Dr. Conrad Murray, personal physician to Michael Jackson, is currently on trial in Los Angeles for involuntary manslaughter, two years after the death of the singer — of “acute propofol intoxication” — was officially ruled a homicide by the L.A. County coroner’s office.
Let me start by saying that administering the anesthetic drug propofol for sleep, as Murray has acknowledged doing for Jackson, even while the doctor feared his patient had developed an addiction to it, is inexcusable. The drug has no medical use outside the operating room and anesthesia isn’t “sleep.” It’s more like a controlled form of coma.
But that being said, giving addicts the drugs they want isn’t always quackery. In fact, it can often be lifesaving. Indeed, “Dr. Feelgood,” a term of disparagement that has long been used to describe doctors who inadvertently or deliberately prescribe psychoactive drugs to addicts, may sometimes do real good.
Increasingly, evidence suggests that maintenance prescribing, as it’s known, may benefit addicts at least as much as direct efforts to get them to quit entirely. Simply giving addicts more drugs sounds like the last thing that could improve health or spur recovery, but the pharmacology of opioids like heroin and OxyContin — the kinds of drugs that contribute to the vast majority of overdose deaths in the U.S. — makes it practical.
Once a person has become dependent on these drugs, a steady, regular, maintenance dose will no longer produce a “high” or any impairment. Rather it will allow addicts to function normally. Studies increasingly support the use of substitute drugs like methadone and buprenorphine (Suboxone, Subutex) for opioid addicts, as well as the use of addicts’ actual drug of choice like heroin. As a handful of studies also suggest, there may be reason to hope that amphetamine could possibly even help methamphetamine and cocaine addicts.

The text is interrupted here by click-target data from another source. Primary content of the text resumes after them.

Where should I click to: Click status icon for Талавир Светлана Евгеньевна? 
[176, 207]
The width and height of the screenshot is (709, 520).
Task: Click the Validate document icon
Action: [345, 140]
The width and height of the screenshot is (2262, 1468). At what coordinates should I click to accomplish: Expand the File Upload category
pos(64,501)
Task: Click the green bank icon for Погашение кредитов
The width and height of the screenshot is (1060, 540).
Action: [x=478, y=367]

Just like pain patients who can take steady doses of painkillers to function, addicts who are given methadone, heroin, buprenorphine or other opioids aren’t impaired. They don’t have to spend their lives seeking street drugs, a supply that is unpredictable and unlike medical-grade drugs possibly impure, which can only do more harm. When addicts are stabilized and required to see the doctor regularly for prescriptions, their health and lives improve. Research even shows that when addicts are maintained on long-acting drugs like methadone, their stress response is reduced in a way that isn’t seen with abstinence.

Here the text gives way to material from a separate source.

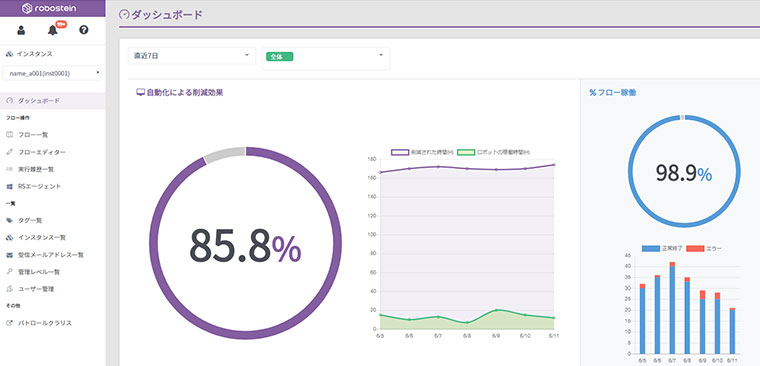Click the help question mark icon
The width and height of the screenshot is (760, 366).
[83, 31]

Hundreds of studies on methadone and buprenorphine use in opioid addicts support their efficacy. Maintenance prescribing reduces crime, mortality, and HIV and hepatitis rates more than abstinence-based treatment does, and is equally good at improving other outcomes like employment. Research also finds that when methadone clinics are shuttered or when maintenance prescribing is arbitrarily limited, overdose deaths and crime rates go up.

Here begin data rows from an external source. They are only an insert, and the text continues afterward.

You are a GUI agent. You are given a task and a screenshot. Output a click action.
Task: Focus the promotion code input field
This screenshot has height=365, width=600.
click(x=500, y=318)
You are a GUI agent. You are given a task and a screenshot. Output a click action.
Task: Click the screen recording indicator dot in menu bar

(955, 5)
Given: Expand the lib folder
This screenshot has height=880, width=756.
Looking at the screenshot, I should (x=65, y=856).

Moreover, for the most intractable cases of addiction, studies have so overwhelmingly supported the prescribing of heroin that countries including Germany, Switzerland, Denmark, the Netherlands and the U.K. now include it among their treatment options.
So, should we be praising our Dr. Feelgoods, rather than putting them in prison? Can we solve the crisis of prescription-drug addiction by legalizing maintenance prescribing of drugs other than methadone or buprenorphine? Can we prevent people from lying or committing crime to get drugs, simply by allowing them get them honestly?
The answers aren’t clear, but here’s one thing that is: the way we’re currently dealing with the misuse of opioids isn’t working. Legitimate pain patients are getting squeezed by measures meant to root out addicts. Overdose deaths are rising. Physicians who discover addicts in their practices tend simply to cut them off, often without even providing a referral to treatment. There’s no evidence that any of this helps.
In fact, a study by Project Lazarus, a comprehensive program aimed at reducing overdose deaths in North Carolina, found that when one physician who was believed to be a Feelgood enabler of addicts had his medical license suspended, his former patients began dying of overdose at a greater rate than when he was practicing.
Other doctors refused to see these abandoned patients: they were viewed as addicts simply because they had been associated with a “bad” doctor. It’s hard to know why they died, however. Did some pain patients commit suicide because of unrelieved agony, as has been known to happen in other cases in which doctors suddenly stopped prescribing (either voluntarily or due to legal issues)? Or were they addicts with a reduced tolerance?
The study’s authors suggest that, whether the people who died were suffering from pain, addiction or both, being cut off abruptly lowered their tolerance and put them at risk for overdose. Project Lazarus has since established a buprenorphine maintenance clinic in an attempt to prevent similar problems in future cases.
Thoughtless prescribing — like giving out propofol — is clearly dangerous. But maintenance should be a widely available option. Expanding the drugs available for maintenance use and the settings in which maintenance is permitted should be studied.